AIM ▸ Edit the records below by replacing every occurrence of "dimension label" with "measurement label", leaving everything else unchanged.

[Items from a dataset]
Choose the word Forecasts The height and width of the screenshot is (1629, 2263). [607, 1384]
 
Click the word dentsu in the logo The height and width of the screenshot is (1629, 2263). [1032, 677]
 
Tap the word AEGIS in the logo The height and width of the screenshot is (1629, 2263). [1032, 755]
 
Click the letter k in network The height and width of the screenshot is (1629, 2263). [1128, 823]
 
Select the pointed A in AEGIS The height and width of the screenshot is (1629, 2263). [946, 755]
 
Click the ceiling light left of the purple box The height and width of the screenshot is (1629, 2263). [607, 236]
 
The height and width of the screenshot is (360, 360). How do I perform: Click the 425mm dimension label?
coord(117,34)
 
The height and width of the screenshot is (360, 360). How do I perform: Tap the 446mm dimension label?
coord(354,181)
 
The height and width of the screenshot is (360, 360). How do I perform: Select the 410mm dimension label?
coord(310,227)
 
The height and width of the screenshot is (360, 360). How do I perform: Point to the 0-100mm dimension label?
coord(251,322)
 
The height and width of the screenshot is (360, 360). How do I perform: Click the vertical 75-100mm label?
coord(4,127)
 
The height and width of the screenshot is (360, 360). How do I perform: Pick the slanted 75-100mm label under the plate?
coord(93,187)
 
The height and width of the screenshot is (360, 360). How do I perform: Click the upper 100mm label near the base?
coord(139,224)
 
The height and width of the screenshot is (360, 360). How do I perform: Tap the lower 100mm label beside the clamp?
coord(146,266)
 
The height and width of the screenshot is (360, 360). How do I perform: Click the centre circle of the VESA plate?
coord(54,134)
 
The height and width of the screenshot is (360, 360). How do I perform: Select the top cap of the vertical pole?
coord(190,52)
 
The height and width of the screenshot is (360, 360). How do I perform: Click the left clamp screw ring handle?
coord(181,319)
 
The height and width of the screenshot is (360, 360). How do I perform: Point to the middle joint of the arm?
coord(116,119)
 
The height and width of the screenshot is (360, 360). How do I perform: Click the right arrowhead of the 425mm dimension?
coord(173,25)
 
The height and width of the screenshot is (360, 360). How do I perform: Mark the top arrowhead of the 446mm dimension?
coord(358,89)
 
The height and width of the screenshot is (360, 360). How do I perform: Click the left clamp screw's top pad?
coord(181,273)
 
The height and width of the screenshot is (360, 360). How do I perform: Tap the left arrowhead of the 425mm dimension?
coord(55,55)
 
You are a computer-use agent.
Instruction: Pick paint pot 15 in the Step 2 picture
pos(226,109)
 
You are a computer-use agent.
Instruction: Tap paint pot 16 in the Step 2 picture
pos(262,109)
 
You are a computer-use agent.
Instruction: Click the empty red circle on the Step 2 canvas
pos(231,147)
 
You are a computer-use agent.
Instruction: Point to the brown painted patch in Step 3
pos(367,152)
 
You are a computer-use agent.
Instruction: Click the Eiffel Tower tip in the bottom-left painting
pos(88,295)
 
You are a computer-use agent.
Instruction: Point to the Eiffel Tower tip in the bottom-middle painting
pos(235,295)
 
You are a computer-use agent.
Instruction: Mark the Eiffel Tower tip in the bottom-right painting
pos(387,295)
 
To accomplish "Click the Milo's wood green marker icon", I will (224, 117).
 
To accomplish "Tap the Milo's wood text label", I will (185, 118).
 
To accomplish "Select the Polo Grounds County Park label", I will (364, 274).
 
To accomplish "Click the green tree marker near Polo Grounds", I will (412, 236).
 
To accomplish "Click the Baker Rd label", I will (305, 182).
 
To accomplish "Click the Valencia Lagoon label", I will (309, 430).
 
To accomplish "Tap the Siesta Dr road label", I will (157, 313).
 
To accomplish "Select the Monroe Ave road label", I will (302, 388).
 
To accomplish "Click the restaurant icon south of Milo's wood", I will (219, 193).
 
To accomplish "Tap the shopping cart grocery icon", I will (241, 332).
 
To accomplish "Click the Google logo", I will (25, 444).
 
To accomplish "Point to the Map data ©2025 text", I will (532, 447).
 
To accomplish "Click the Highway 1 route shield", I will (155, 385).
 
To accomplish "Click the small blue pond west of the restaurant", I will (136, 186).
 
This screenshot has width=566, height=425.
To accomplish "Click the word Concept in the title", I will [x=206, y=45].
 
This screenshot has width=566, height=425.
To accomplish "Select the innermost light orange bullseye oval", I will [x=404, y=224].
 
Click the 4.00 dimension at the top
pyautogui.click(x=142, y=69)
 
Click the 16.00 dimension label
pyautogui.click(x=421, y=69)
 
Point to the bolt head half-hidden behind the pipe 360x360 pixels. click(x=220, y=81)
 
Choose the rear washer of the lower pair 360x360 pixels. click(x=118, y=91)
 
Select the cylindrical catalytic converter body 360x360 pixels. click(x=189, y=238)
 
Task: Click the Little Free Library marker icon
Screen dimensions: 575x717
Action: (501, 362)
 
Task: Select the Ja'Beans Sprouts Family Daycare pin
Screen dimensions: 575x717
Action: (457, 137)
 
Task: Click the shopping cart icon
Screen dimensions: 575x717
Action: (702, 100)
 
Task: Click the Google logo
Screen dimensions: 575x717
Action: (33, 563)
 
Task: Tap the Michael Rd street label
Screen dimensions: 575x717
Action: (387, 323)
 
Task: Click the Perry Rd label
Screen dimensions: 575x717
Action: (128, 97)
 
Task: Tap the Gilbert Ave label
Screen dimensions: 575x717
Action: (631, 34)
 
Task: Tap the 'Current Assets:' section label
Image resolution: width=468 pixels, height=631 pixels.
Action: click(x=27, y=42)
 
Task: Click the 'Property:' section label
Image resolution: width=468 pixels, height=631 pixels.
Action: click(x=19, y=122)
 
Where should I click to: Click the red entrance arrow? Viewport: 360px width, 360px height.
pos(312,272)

WRITTEN RESPONSE ▸
Choose the word Forecasts The height and width of the screenshot is (1629, 2263). [607, 1384]
 
Click the word dentsu in the logo The height and width of the screenshot is (1629, 2263). [1032, 677]
 
Tap the word AEGIS in the logo The height and width of the screenshot is (1629, 2263). [1032, 755]
 
Click the letter k in network The height and width of the screenshot is (1629, 2263). [1128, 823]
 
Select the pointed A in AEGIS The height and width of the screenshot is (1629, 2263). [946, 755]
 
Click the ceiling light left of the purple box The height and width of the screenshot is (1629, 2263). [607, 236]
 
The height and width of the screenshot is (360, 360). How do I perform: Click the 425mm measurement label?
coord(117,34)
 
The height and width of the screenshot is (360, 360). How do I perform: Tap the 446mm measurement label?
coord(354,181)
 
The height and width of the screenshot is (360, 360). How do I perform: Select the 410mm measurement label?
coord(310,227)
 
The height and width of the screenshot is (360, 360). How do I perform: Point to the 0-100mm measurement label?
coord(251,322)
 
The height and width of the screenshot is (360, 360). How do I perform: Click the vertical 75-100mm label?
coord(4,127)
 
The height and width of the screenshot is (360, 360). How do I perform: Pick the slanted 75-100mm label under the plate?
coord(93,187)
 
The height and width of the screenshot is (360, 360). How do I perform: Click the upper 100mm label near the base?
coord(139,224)
 
The height and width of the screenshot is (360, 360). How do I perform: Tap the lower 100mm label beside the clamp?
coord(146,266)
 
The height and width of the screenshot is (360, 360). How do I perform: Click the centre circle of the VESA plate?
coord(54,134)
 
The height and width of the screenshot is (360, 360). How do I perform: Select the top cap of the vertical pole?
coord(190,52)
 
The height and width of the screenshot is (360, 360). How do I perform: Click the left clamp screw ring handle?
coord(181,319)
 
The height and width of the screenshot is (360, 360). How do I perform: Point to the middle joint of the arm?
coord(116,119)
 
The height and width of the screenshot is (360, 360). How do I perform: Click the right arrowhead of the 425mm dimension?
coord(173,25)
 
The height and width of the screenshot is (360, 360). How do I perform: Mark the top arrowhead of the 446mm dimension?
coord(358,89)
 
The height and width of the screenshot is (360, 360). How do I perform: Click the left clamp screw's top pad?
coord(181,273)
 
The height and width of the screenshot is (360, 360). How do I perform: Tap the left arrowhead of the 425mm dimension?
coord(55,55)
 
You are a computer-use agent.
Instruction: Pick paint pot 15 in the Step 2 picture
pos(226,109)
 
You are a computer-use agent.
Instruction: Tap paint pot 16 in the Step 2 picture
pos(262,109)
 
You are a computer-use agent.
Instruction: Click the empty red circle on the Step 2 canvas
pos(231,147)
 
You are a computer-use agent.
Instruction: Point to the brown painted patch in Step 3
pos(367,152)
 
You are a computer-use agent.
Instruction: Click the Eiffel Tower tip in the bottom-left painting
pos(88,295)
 
You are a computer-use agent.
Instruction: Point to the Eiffel Tower tip in the bottom-middle painting
pos(235,295)
 
You are a computer-use agent.
Instruction: Mark the Eiffel Tower tip in the bottom-right painting
pos(387,295)
 
To accomplish "Click the Milo's wood green marker icon", I will (224, 117).
 
To accomplish "Tap the Milo's wood text label", I will (185, 118).
 
To accomplish "Select the Polo Grounds County Park label", I will (364, 274).
 
To accomplish "Click the green tree marker near Polo Grounds", I will (412, 236).
 
To accomplish "Click the Baker Rd label", I will (305, 182).
 
To accomplish "Click the Valencia Lagoon label", I will (309, 430).
 
To accomplish "Tap the Siesta Dr road label", I will (157, 313).
 
To accomplish "Select the Monroe Ave road label", I will (302, 388).
 
To accomplish "Click the restaurant icon south of Milo's wood", I will (219, 193).
 
To accomplish "Tap the shopping cart grocery icon", I will (241, 332).
 
To accomplish "Click the Google logo", I will (25, 444).
 
To accomplish "Point to the Map data ©2025 text", I will (532, 447).
 
To accomplish "Click the Highway 1 route shield", I will (155, 385).
 
To accomplish "Click the small blue pond west of the restaurant", I will (136, 186).
 
This screenshot has width=566, height=425.
To accomplish "Click the word Concept in the title", I will [x=206, y=45].
 
This screenshot has width=566, height=425.
To accomplish "Select the innermost light orange bullseye oval", I will [x=404, y=224].
 
Click the 4.00 dimension at the top
pyautogui.click(x=142, y=69)
 
Click the 16.00 measurement label
pyautogui.click(x=421, y=69)
 
Point to the bolt head half-hidden behind the pipe 360x360 pixels. click(x=220, y=81)
 
Choose the rear washer of the lower pair 360x360 pixels. click(x=118, y=91)
 
Select the cylindrical catalytic converter body 360x360 pixels. click(x=189, y=238)
 
Task: Click the Little Free Library marker icon
Screen dimensions: 575x717
Action: (501, 362)
 
Task: Select the Ja'Beans Sprouts Family Daycare pin
Screen dimensions: 575x717
Action: (457, 137)
 
Task: Click the shopping cart icon
Screen dimensions: 575x717
Action: (702, 100)
 
Task: Click the Google logo
Screen dimensions: 575x717
Action: (33, 563)
 
Task: Tap the Michael Rd street label
Screen dimensions: 575x717
Action: (387, 323)
 
Task: Click the Perry Rd label
Screen dimensions: 575x717
Action: (128, 97)
 
Task: Tap the Gilbert Ave label
Screen dimensions: 575x717
Action: (631, 34)
 
Task: Tap the 'Current Assets:' section label
Image resolution: width=468 pixels, height=631 pixels.
Action: click(x=27, y=42)
 
Task: Click the 'Property:' section label
Image resolution: width=468 pixels, height=631 pixels.
Action: click(x=19, y=122)
 
Where should I click to: Click the red entrance arrow? Viewport: 360px width, 360px height.
pos(312,272)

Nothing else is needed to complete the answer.